Item 7. Financial Statements and Exhibits.

(a) Financial Statements of Businesses Acquired.

     As of the date of filing of this Current Report on Form 8-K, it is
impracticable for the Registrant to provide the financial statements required by
this Item 7(a). Such financial statements will be filed by amendment to this
Form 8-K no later than sixty (60) days from the date of filing of this Current
Report on Form 8-K.

(b) Pro-forma Financial Information.

     As of the date of filing of this Current Report on Form 8-K, it is
impracticable for the Registrant to provide the pro forma financial information
required by this Item 7(b). Such financial statements will be filed by amendment
to this Form 8-K no later than sixty (60) days from the date of filing of this
Current Report on Form 8-K.

(c) Exhibits.

2.1  Asset Purchase Agreement, dated October 31, 2002, by and among Clinical
     Resource, HSI, Stacy Birnbach, Cheryl Rhodes and MSN.

2.2  Escrow Agreement, dated as of October 31, 2002, among MSN, Clinical
     Resource, HSI and Silver, Freedman & Taff, L.L.P.






                                    SIGNATURE

     Pursuant to the requirements of the Securities Exchange Act of 1934, the
Registrant has duly caused this report to be signed on its behalf by the
undersigned thereunto duly authorized.

Date: November 22, 2002                 MEDICAL STAFFING NETWORK
                                        HOLDINGS, INC. (Registrant)

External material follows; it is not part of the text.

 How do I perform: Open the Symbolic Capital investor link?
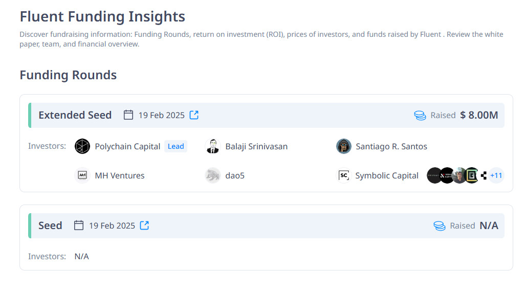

                                        By: /s/ Kevin Little
                                            ------------------------------
                                            Chief Financial Officer






                                  EXHIBIT INDEX

Exhibit No.    Description

2.1            Asset Purchase Agreement, dated October 31, 2002, by and among
               Clinical Resource Services, Inc., Health Search International,
               Inc., Stacy Birnbach, Cheryl Rhodes and Medical Staffing Network,
               Inc.

2.2            Escrow Agreement, dated as of October 31, 2002, among Medical
               Staffing Network, Inc., Clinical Resource Services, Inc., Health
               Search International, Inc. and Silver, Freedman & Taff, L.L.P.